Vance’s friends say he makes an effort to avoid politics when texting or socializing, preferring instead to talk about their kids or Ohio State football. But Vance also values their opinions. When preparing for the vice presidential debate last year, he and his wife, Usha, invited several of them to participate and offer perspective he might not have otherwise heard from the professionals in the room, a person involved in the sessions said.
Cullen Tiernan, who has been friends with Vance since they served together in the Marines, said that although they are on opposite sides of the political spectrum, they have had constructive discussions about their differences.

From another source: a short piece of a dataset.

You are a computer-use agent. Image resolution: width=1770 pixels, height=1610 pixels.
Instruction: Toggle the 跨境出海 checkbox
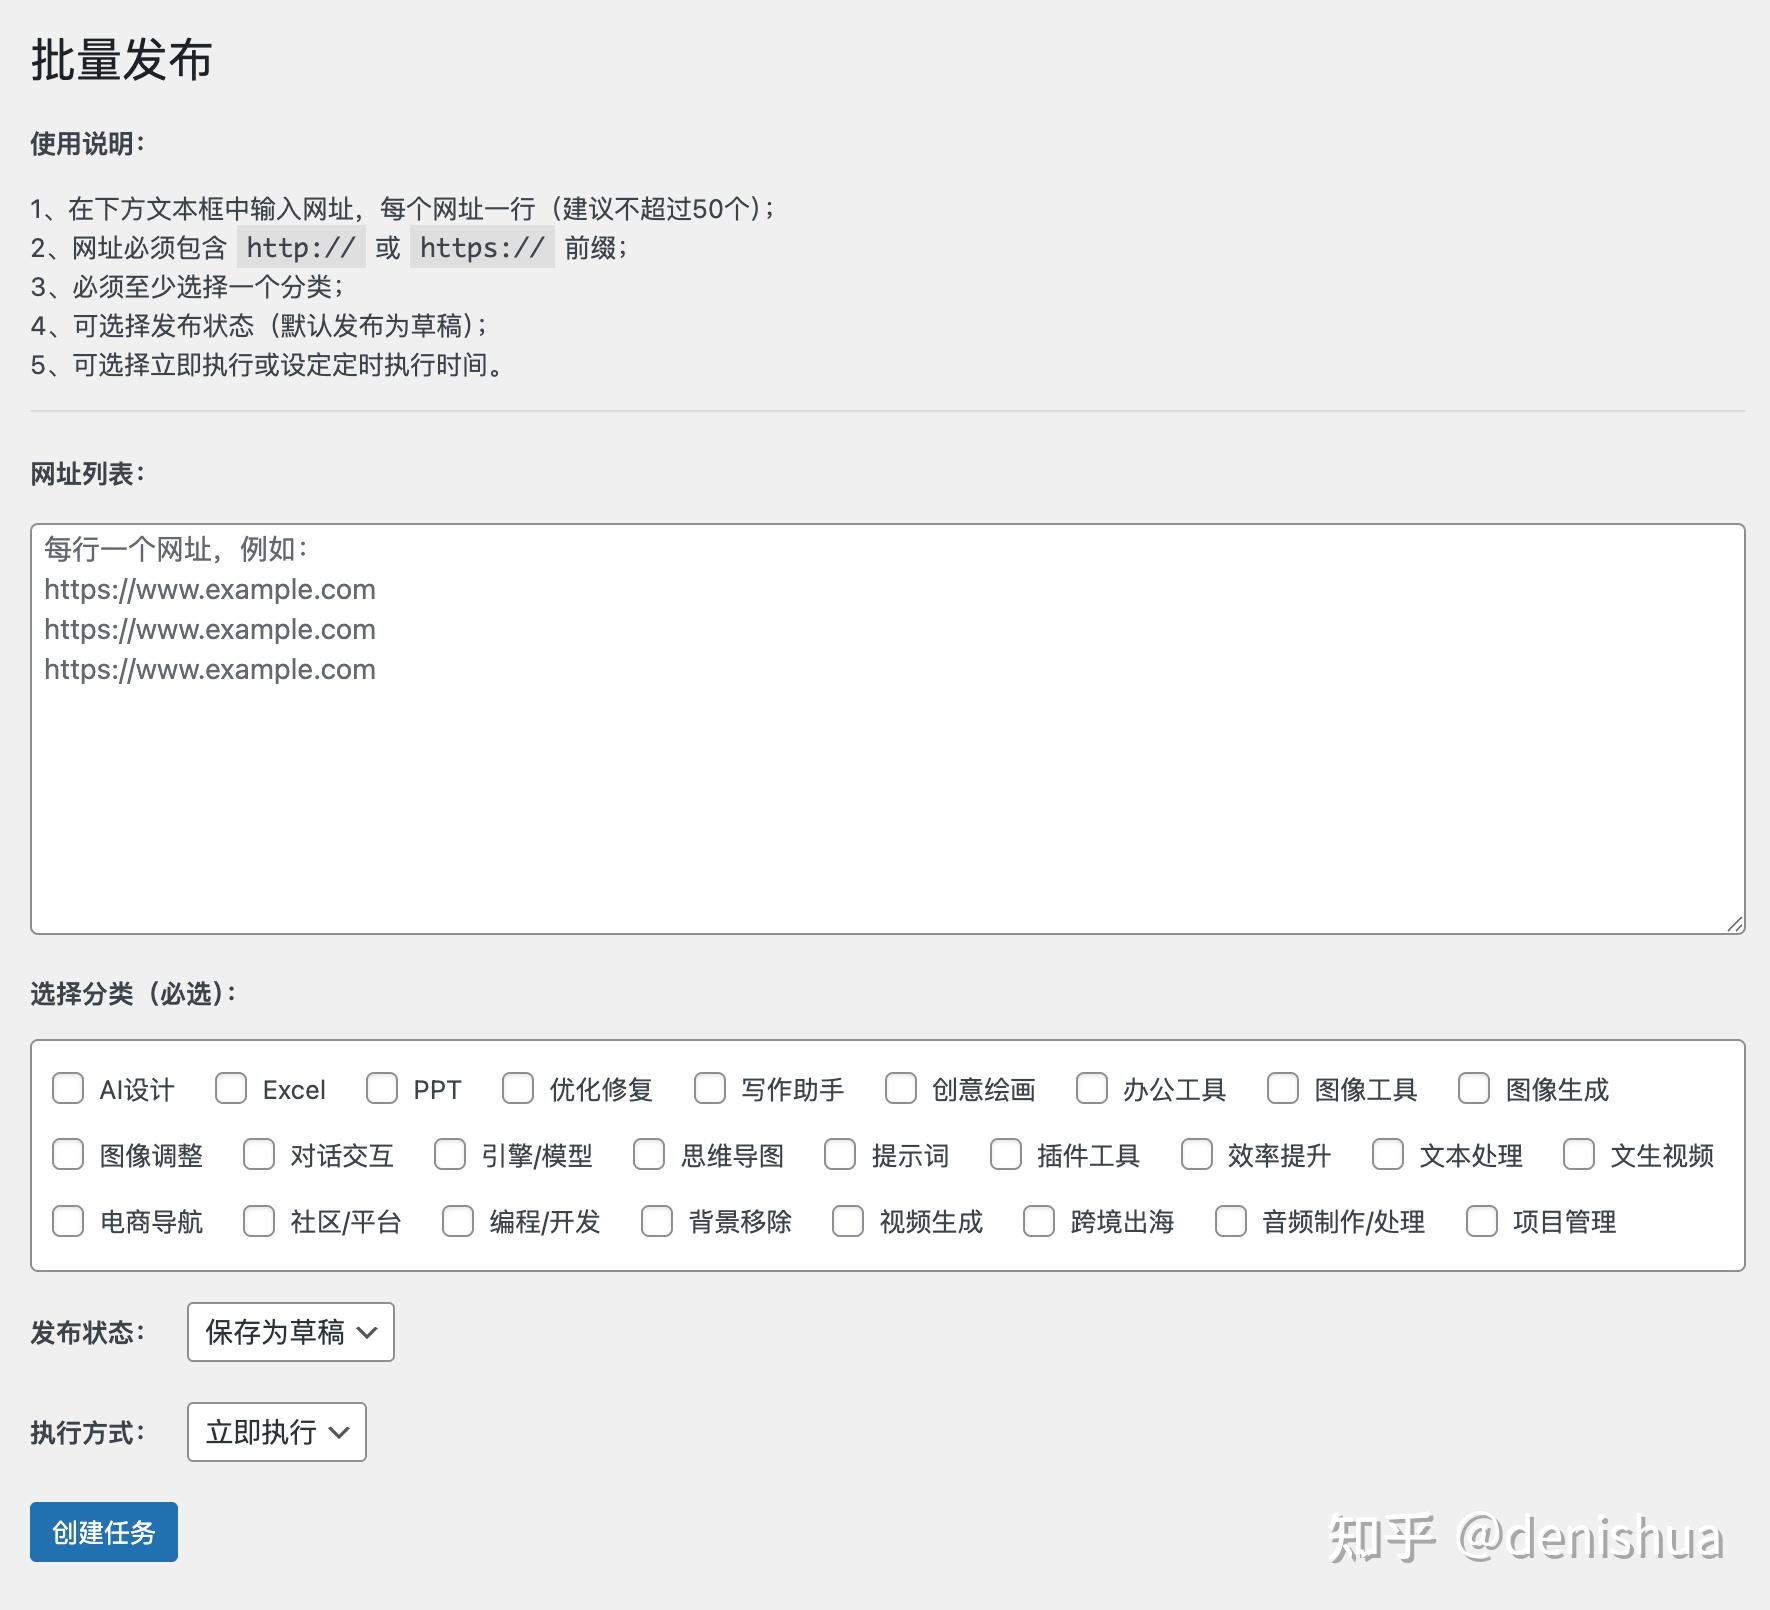click(1039, 1220)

“I’m more to the left, politically, but he’s somebody I’ve enjoyed learning from in so many different ways,” Tiernan added. “I always say I hope I influenced him a little bit, too.”
Tiernan, who lives in New Hampshire, recalled how Vance met up with him and his friends at a Brazilian steakhouse last year after campaigning for Trump ahead of the state’s first-in-the-nation presidential primary.
“He took off the MAGA hat,” Tiernan said, “and just very much blended right into Manchester, New Hampshire.”
From one world to another
Growing up in Middletown, Ohio, Vance chased his idea of normal life.
His 2016 memoir, “Hillbilly Elegy,” chronicled his mother’s struggle with drug addiction and other family crises. In one chapter, he recalled how “Mom and Bob” — her third husband — “weren’t that abnormal.” In another, he wrote about the summer he briefly lived with his father, who left him and his mom when Vance was a toddler.
“His life,” Vance noted, “was normal in precisely the way I’d always wanted mine to be.”